Sumiyati, pembatik tradisional
Contoh produk batik tulis Giriloyo

Komitmen untuk mempertahankan motif klasik kraton agaknya didengar oleh kerabat kasultanan. Bahkan bu Harti mendapat kepercayaan membuat kain batik untuk upacara adat kraton, yakni jumenengan (penobatan) KGPH Mangkubumi sebagai Sri Sultan HB X serta perkawinan agung rayi-rayi dalem (adik-adik Sri Sultan HB X). Pakaian kebesaran kraton yang dikerjakan bu Harti adalah kain Kampuh, panjang 5 meter, lebar 4 meter. Untuk 1 kain baru bisa selesai dikerjakan sekitar 3 bulan. Sejak 1988 sampai 1992, kraton Yogyakarta memesan kain kampuh motif semen gunung sebanyak 18 kain.
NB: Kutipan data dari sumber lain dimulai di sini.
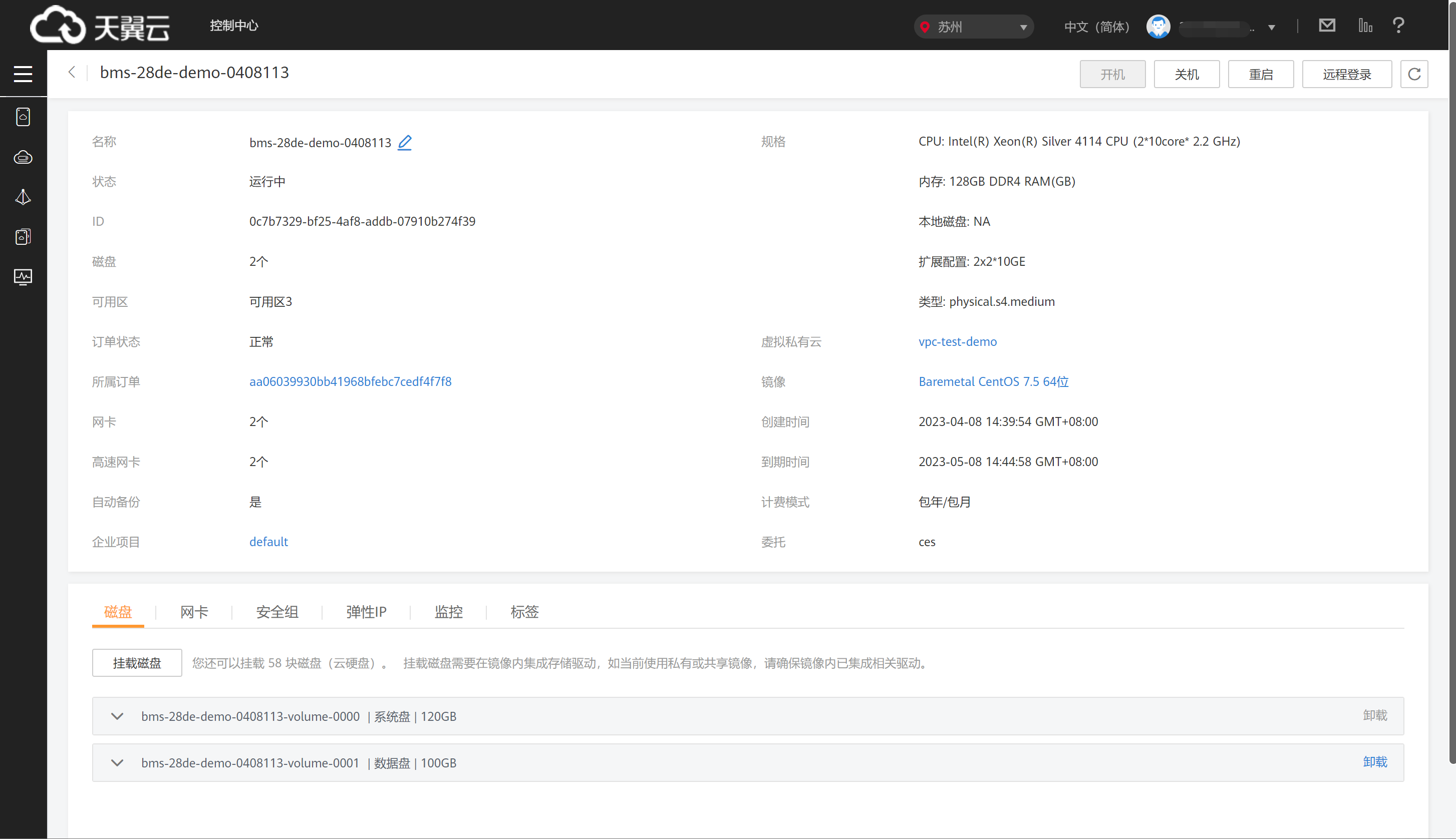Click the help question mark icon

(1398, 26)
Waktu itu, biaya pembuatan satu kain Rp 2 juta. Setelah tahun 1992 bu Harti terpaksa menolak pesanan kraton, karena tidak ada lagi perajin di Giriloyo yang sanggup membantu proses pembatikannya. Sementara, bu Harti sendiri penglihatannya sudah tidak jernih seperti dulu.
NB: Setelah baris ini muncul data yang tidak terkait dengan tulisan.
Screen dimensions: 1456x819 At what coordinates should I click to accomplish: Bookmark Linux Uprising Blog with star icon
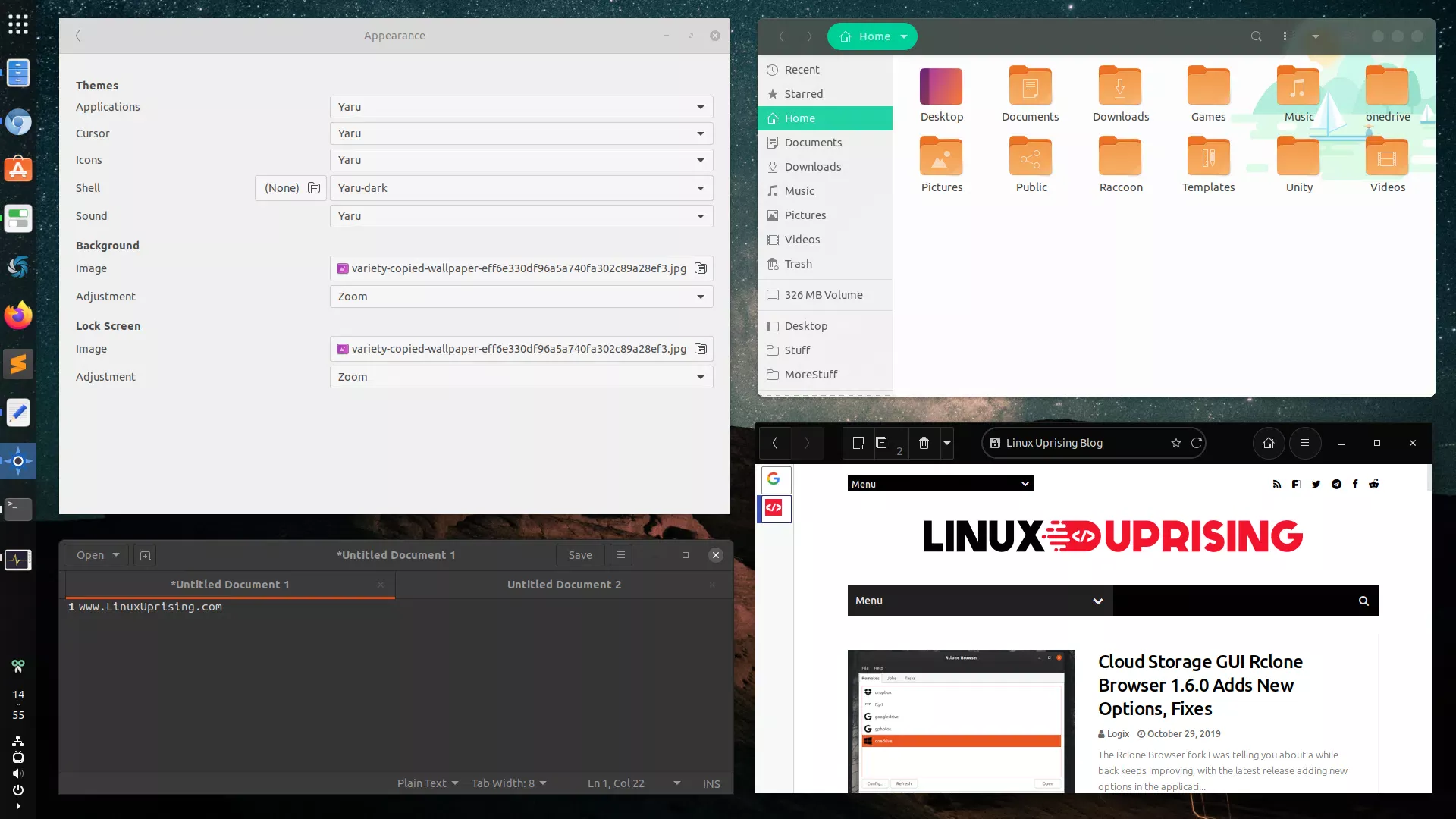1175,444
Pola kampuh Semen Gunung (1)
Pola kampuh Semen Gunung (2)

Ada satu peristiwa yang tak kan terlupakan sepanjang hayat. Ketika itu, seminggu setelah Sri Sultan HB IX mangkat, GBPH Prabukusumo - salah seorang putra HB IX datang menemuinya. Gusti Prabu membawa kain kampuh yang sudah koyak-koyak. Kain yang dibuat di jaman HB VII itu bekas alas peti jenazah HB IX. Gusti Prabu minta agar membuat pola dengan kertas, meniru kain kampuh tua motif semen gunung itu.

Bersama suaminya, Albani, pensiunan Brimob Kelapa Dua, bu Harti membuat coretan dengan pensil di atas kertas yang ditumpangkan pada kain yang sudah rusak itu. Tanpa ada pikiran apapun, suami isteri itu menggambar pola dengan menginjak kain itu. Sebab kalau tidak diinjak, tangannya tidak bisa menjangkau kain yang lebarnya 4 meter.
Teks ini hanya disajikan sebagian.